Exercise objective
Could you work out how many lines of the material below hold "computer"? Only the number is needed.

Input
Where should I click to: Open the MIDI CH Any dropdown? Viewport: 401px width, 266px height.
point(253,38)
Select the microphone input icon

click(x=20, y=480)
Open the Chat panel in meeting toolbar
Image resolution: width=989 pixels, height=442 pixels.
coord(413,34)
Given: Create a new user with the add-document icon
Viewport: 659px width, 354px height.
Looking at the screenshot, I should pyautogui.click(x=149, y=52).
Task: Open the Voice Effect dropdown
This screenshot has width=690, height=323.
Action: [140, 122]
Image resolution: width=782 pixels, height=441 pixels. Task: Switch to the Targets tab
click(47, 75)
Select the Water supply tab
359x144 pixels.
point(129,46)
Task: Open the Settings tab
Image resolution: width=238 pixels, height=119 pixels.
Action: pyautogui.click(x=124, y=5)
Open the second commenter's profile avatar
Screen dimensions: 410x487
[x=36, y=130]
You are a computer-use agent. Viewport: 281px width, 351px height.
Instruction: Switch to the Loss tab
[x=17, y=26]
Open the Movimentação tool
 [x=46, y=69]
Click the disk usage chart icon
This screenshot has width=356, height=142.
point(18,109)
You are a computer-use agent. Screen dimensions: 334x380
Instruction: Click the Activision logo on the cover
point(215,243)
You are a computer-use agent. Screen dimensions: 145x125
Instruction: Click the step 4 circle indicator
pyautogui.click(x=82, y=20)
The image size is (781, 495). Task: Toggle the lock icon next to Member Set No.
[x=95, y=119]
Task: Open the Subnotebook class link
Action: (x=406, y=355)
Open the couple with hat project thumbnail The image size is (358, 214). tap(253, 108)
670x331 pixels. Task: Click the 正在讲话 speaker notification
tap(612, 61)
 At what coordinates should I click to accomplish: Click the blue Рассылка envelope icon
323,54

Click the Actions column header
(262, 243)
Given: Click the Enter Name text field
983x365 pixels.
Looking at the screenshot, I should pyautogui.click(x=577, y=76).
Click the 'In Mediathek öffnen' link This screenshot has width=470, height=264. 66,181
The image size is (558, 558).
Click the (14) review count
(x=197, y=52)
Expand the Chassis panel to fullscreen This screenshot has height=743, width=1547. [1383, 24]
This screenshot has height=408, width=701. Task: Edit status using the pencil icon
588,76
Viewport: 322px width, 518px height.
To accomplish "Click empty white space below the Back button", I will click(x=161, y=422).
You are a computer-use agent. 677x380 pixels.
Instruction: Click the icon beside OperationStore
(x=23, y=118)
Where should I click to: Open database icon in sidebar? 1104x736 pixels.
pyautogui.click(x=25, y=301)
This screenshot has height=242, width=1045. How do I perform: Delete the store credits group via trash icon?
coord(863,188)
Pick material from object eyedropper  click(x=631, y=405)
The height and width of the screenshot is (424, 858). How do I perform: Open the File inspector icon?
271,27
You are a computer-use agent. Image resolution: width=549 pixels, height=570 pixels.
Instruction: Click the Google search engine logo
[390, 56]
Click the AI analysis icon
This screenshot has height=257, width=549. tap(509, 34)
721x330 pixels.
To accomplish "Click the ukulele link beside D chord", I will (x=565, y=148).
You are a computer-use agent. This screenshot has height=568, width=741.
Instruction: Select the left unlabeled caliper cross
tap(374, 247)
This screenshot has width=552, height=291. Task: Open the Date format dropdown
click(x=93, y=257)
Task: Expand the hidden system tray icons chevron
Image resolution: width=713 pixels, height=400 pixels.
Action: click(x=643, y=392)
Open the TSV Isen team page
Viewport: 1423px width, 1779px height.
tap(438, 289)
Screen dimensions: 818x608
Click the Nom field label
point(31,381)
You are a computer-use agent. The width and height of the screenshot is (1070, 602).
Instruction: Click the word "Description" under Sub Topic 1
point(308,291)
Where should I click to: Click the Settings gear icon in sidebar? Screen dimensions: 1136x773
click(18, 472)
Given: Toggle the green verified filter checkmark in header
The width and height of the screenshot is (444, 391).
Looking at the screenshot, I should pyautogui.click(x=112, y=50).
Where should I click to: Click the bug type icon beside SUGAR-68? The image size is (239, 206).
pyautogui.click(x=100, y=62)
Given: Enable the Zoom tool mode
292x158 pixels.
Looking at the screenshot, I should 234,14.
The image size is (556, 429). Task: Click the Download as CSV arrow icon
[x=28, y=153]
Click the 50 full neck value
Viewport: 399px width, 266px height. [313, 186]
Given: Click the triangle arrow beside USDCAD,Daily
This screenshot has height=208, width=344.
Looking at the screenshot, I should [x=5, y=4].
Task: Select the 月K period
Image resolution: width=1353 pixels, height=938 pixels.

Task result
7